THE FINAL INTERVENTION

Energy doesn’t die, it transforms. This is a plea for peace, a call for total liberation and an attempt reconcile ideology with reality, and to tie together the hands of time and lived experience, to acknowledge and accept the interconnectedness of all things. We face grave existential threats, mental illness, alienation, desperation and hopelessness. This is an attempt to transcend fear. I learned to sing in school, taught by a wonderful lady named Janey MacFarlane, to whom I shall be forever grateful, and sang often in church as a boy,. Church was where I had my first apocalypse fantasies as a child, something that periodically persists to this day, especially when my depression hits hard.
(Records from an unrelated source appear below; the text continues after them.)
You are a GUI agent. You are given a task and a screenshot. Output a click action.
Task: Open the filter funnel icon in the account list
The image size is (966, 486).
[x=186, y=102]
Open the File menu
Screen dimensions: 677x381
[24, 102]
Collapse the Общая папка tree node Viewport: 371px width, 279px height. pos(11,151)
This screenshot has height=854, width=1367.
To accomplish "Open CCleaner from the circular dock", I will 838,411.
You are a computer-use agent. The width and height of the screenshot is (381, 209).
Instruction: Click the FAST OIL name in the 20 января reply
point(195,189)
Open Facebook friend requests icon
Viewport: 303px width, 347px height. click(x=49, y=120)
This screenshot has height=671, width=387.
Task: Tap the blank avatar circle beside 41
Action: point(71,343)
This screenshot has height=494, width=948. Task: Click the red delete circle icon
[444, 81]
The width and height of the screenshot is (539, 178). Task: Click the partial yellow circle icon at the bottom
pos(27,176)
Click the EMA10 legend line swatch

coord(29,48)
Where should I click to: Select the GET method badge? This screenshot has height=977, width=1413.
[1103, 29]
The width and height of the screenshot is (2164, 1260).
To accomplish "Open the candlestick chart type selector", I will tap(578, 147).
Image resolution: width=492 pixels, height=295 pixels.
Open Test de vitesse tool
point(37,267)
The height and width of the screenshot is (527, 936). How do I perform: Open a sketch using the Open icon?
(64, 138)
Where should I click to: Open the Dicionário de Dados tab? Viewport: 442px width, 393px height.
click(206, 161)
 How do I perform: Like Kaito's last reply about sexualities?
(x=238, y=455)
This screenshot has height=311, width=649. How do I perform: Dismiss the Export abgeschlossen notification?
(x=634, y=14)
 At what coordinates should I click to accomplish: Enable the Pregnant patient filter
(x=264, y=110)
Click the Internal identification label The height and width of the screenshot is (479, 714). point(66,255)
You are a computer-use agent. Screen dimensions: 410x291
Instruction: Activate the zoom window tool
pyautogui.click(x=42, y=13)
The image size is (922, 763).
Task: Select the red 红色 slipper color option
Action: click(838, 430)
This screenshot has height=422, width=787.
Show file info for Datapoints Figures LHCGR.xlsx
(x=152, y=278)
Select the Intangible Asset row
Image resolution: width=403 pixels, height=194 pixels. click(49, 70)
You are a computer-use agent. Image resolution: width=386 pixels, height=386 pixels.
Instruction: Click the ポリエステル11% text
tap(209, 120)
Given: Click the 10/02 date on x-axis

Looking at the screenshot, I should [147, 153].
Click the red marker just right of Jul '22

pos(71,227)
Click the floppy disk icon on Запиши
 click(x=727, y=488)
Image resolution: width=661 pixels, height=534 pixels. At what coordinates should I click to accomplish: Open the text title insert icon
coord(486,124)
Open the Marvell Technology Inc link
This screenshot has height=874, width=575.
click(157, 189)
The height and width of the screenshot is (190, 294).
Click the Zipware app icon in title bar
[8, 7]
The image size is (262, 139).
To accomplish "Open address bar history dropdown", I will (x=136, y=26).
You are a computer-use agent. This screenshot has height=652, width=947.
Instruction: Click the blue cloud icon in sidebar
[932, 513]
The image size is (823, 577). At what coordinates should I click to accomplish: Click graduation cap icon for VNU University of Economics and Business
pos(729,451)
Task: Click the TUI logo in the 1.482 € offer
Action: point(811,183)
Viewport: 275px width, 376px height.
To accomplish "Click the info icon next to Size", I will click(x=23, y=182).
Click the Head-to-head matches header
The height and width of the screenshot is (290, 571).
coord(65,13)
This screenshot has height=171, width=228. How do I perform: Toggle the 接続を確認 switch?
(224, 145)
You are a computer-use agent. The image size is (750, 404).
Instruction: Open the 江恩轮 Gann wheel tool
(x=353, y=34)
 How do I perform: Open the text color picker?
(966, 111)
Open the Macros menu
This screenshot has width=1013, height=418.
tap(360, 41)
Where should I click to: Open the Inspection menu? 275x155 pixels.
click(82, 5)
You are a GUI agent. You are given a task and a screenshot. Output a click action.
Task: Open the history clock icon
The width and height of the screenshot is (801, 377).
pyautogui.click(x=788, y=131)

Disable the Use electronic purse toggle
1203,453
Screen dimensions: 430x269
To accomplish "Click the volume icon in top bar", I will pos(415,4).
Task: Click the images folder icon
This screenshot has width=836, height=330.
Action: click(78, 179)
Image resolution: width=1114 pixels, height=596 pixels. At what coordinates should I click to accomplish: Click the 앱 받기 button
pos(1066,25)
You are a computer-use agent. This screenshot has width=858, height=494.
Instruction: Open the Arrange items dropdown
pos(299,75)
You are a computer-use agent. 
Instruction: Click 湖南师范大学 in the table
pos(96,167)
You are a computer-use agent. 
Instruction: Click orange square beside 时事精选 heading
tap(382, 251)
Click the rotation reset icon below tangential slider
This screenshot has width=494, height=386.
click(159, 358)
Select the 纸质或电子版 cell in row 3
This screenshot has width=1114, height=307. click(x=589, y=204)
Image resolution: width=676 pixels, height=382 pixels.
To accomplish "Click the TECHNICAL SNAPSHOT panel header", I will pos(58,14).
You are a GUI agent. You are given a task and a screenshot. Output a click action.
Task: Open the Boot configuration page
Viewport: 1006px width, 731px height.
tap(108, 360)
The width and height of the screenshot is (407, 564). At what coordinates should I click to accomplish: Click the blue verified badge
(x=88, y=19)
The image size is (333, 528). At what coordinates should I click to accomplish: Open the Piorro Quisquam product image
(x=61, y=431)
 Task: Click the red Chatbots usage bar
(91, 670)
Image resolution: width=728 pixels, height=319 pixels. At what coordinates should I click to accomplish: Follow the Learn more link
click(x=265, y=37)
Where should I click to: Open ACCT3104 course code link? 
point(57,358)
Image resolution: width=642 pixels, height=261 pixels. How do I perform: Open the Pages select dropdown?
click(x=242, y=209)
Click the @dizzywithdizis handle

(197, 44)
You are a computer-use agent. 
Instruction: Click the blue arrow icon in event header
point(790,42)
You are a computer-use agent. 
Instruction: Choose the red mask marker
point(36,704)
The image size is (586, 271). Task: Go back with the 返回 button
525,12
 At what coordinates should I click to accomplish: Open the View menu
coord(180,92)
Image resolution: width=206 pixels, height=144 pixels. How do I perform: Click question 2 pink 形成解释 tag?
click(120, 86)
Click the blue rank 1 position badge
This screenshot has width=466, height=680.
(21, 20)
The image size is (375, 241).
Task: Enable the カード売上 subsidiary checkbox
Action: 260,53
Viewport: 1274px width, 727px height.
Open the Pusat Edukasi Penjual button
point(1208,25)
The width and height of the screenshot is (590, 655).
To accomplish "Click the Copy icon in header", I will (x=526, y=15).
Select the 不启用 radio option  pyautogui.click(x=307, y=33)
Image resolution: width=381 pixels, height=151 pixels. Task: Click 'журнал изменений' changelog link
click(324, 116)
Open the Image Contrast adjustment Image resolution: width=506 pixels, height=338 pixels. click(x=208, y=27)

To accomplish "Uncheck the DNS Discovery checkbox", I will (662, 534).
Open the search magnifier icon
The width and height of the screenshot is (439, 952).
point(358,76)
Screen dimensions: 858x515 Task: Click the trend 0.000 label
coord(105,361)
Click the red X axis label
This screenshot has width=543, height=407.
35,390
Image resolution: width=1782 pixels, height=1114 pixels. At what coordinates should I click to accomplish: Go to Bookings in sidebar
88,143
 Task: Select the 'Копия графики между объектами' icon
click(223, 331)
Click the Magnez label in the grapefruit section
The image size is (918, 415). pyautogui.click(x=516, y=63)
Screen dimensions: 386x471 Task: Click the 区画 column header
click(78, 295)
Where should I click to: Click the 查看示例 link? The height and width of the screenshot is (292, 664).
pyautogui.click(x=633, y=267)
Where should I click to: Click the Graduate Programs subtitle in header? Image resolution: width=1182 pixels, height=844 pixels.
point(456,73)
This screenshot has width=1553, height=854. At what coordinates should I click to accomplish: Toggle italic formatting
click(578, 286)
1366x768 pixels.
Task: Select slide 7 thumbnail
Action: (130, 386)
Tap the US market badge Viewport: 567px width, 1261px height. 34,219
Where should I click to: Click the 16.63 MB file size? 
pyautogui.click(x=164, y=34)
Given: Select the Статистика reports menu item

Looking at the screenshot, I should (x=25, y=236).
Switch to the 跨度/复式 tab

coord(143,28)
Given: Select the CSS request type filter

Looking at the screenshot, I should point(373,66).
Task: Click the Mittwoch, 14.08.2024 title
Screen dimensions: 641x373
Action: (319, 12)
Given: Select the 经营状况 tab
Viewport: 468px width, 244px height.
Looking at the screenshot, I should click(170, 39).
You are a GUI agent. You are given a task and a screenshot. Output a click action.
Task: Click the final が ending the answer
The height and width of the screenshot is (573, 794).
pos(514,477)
This is my attempt to reconcile those childhood experiences, which often come back to me in the most unexpected and inappropriate moments, with both my own lived reality and that of the world at large. For me, despite my atheism, I can’t shake biblical imagery and, indeed, studied English, Religious Studies and Philosophy at university, something that has always spilled over into my writing. If humankind has the potential to create paradise on earth, then we’re squandering that potential, turning the garden into purgatory. Possibly for the first time, however, I feel there is hope. Transformation is real, we must fight to do so, to create new opportunities and be the change we want to see in the world. Despite the existential nightmare of human existence, we are our own agents of change in the battle between hope and faith. To me, “The Final Intervention” is an affirmation to life and love. We are all we have.